I decided yesterday I had to paint the dining room. It hasn't been painted since we moved in, and was starting to look it, since enough things get moved around in there for the walls to be pretty banged up. I also had some paint left over from the first failed attempt to make the foyer and stairwell light gray. The paint that didn't work in those darker areas works much better in the dining room. And I'll be able to use up the rest of the can, so it won't be sitting there in the garage slowly solidifying and glaring at me resentfully.

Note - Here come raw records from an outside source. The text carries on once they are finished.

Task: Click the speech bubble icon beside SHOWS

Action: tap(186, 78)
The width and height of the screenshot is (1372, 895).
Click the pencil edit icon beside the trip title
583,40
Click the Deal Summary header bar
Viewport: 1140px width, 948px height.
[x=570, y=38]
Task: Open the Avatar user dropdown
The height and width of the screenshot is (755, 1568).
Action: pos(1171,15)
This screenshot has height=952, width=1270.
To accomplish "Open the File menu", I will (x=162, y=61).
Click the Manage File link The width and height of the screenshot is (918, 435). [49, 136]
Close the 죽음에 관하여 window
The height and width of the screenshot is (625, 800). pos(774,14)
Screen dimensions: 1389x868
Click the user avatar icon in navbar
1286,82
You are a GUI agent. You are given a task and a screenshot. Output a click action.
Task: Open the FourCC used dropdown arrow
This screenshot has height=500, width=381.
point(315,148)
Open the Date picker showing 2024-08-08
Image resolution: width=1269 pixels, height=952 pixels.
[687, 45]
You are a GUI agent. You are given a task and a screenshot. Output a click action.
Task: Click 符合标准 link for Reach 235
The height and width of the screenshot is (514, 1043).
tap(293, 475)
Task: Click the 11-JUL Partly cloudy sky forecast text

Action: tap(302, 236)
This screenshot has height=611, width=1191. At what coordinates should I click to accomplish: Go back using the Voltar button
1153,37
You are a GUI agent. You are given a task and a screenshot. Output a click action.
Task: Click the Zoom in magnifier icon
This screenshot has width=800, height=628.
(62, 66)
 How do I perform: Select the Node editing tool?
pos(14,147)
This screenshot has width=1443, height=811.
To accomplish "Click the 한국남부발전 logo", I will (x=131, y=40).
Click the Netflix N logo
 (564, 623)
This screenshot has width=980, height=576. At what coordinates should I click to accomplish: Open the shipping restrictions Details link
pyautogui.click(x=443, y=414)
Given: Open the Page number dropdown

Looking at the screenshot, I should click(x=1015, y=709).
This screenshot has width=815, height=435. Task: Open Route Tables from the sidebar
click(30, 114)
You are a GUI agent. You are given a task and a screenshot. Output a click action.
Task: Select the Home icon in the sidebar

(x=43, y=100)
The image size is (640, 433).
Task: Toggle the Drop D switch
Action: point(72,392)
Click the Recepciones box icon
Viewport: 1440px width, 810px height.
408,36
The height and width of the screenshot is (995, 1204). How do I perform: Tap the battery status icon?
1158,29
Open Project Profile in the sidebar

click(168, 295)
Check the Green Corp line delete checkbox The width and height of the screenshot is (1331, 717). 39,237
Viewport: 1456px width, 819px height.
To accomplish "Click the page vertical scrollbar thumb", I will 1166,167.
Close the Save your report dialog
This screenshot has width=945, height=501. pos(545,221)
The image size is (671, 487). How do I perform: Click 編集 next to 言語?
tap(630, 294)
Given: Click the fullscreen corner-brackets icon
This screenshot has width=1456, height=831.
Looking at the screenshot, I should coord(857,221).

I was cleaning out the guest bedroom closet before 7:00 am this morning (as you do when you have an anxiety disorder) and found a box of stuff from my parents' house (both are deceased) that I had forgotten existed. It was a heavy box and only one end was open. When I stuck my hand in it trying to figure out what it was, I felt old house shoes, and knew immediately that my father had packed it.

I've been clearing out a lot of stuff for a rummage sale at the very tiny private school a friend of mine teaches art at. The school had a bad two year run with incompetent headmasters, and the current competent headmaster is trying to bring it back to where it was. It has very small class sizes, so is very good for students with issues and students who don't speak English (whose parents came from other countries to teach at or go to the university and who otherwise would be dumped in a public school with no time or facility for them.) So I really hope this stuff helps a little. (I also know a few grown-up adult people who I met when they were tiny babies, who went to this school.)

Today is Why I Write: A Celebration of the National Day on Writing.
The urge to write can be a mysterious calling. There are so many different ways to understand not only the why of writing, but what one gets out of it. To celebrate the National Day on Writing, the NWP has joined The New York Times Learning Network and Figment to collect the thoughts of people from all walks of life—scientists, reporters, poets, teachers, and students—to discover why they write.

There's a twitter hastag here for #whyiwrite where people are posting their reasons. Mine was "Because books saved my life when I was a kid, and it would be awesome to do that for someone else, even if I never know them."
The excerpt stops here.